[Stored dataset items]
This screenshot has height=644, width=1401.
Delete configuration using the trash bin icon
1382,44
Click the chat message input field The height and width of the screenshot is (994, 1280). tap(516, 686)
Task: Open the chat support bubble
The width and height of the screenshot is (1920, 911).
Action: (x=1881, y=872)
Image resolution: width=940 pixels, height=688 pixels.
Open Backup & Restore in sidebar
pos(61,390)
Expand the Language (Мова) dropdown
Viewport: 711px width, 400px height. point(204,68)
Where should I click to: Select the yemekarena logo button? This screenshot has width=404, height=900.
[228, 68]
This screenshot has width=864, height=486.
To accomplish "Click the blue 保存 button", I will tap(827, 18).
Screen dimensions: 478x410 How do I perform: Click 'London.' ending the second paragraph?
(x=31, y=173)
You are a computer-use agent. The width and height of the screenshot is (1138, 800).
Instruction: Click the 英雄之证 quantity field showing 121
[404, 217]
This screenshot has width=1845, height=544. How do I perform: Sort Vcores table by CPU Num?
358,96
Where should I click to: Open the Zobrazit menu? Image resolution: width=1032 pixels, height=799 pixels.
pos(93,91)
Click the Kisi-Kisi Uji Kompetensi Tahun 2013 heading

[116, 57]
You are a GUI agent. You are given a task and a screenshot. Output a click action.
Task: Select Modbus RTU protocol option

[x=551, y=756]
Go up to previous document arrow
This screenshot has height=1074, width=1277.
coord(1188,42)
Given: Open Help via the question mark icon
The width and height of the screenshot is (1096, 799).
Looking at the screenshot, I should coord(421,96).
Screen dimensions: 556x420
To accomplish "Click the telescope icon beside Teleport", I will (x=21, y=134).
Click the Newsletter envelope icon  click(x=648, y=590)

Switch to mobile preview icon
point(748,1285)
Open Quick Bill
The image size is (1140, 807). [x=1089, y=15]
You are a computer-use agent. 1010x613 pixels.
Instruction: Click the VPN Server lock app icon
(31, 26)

[Exercise prompt]
Please give an exact copy of the lines above, beginning with the line containing "Instruction: Click the 英雄之证" and running through the line containing "You are a computer-use agent. 1010x613", and of no other lines.

[Written answer]
Instruction: Click the 英雄之证 quantity field showing 121
[404, 217]
This screenshot has width=1845, height=544. How do I perform: Sort Vcores table by CPU Num?
358,96
Where should I click to: Open the Zobrazit menu? Image resolution: width=1032 pixels, height=799 pixels.
pos(93,91)
Click the Kisi-Kisi Uji Kompetensi Tahun 2013 heading

[116, 57]
You are a GUI agent. You are given a task and a screenshot. Output a click action.
Task: Select Modbus RTU protocol option

[x=551, y=756]
Go up to previous document arrow
This screenshot has height=1074, width=1277.
coord(1188,42)
Given: Open Help via the question mark icon
The width and height of the screenshot is (1096, 799).
Looking at the screenshot, I should coord(421,96).
Screen dimensions: 556x420
To accomplish "Click the telescope icon beside Teleport", I will (x=21, y=134).
Click the Newsletter envelope icon  click(x=648, y=590)

Switch to mobile preview icon
point(748,1285)
Open Quick Bill
The image size is (1140, 807). [x=1089, y=15]
You are a computer-use agent. 1010x613 pixels.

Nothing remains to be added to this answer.